Ukraine's president has visited the Italian Republic several times: in May 1995, in November 2002, in October 2008,in November 2015, February 2020 and in May 2023.

The President of the Italian Republic visited Ukraine in 1996 and in 1999, whereas the Italian Prime Minister went to Ukraine in October 2003 and in March 2015.

== Economic relations ==
According to 2021 data, Italy is the second largest export market for Ukraine with €3,288 million of export values, and the fourth largest EU exporter to Ukraine with €2,113 million of export values.

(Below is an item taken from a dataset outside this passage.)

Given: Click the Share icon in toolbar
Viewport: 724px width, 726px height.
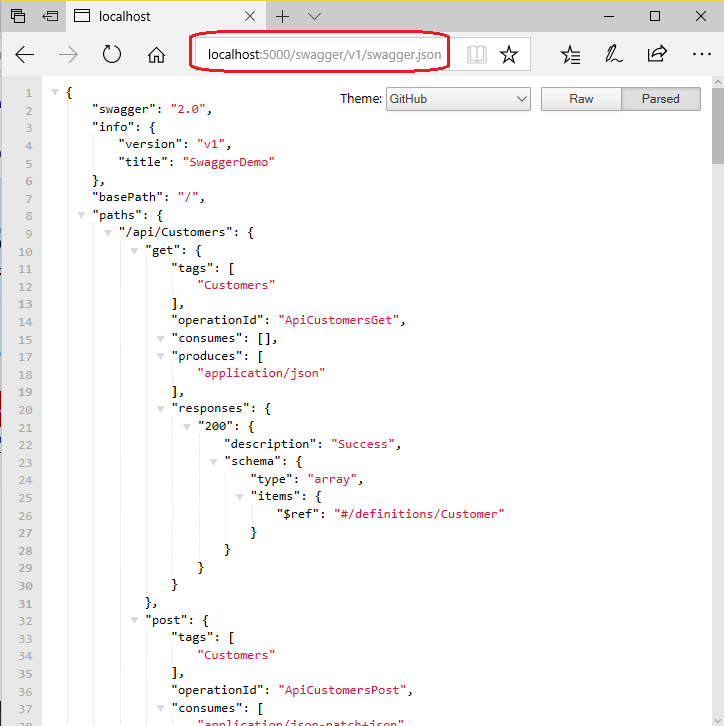Looking at the screenshot, I should tap(657, 55).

The strongest connection in the economic field between Italy and Ukraine lies in the trade of metallurgical products: in 2021 Italy imported metallurgical goods from Ukraine for a total value of 1 billion euros. In the agri-food industry sector, the economic exchange amounts to about 300 million euros, mostly in the exchange of wheat. Italy exports to Ukraine mainly machinery and equipment, tobacco, chemicals, clothing, and food products.

According to the latest available data (2017), there are 175 Italian companies in Ukraine, with 6692 employees and an aggregate revenue of 433 million euros per year. The main Italian firms present in Ukraine are Ferrero, Intesa Sanpaolo, Eni, Mapei, Saipem, and Selex.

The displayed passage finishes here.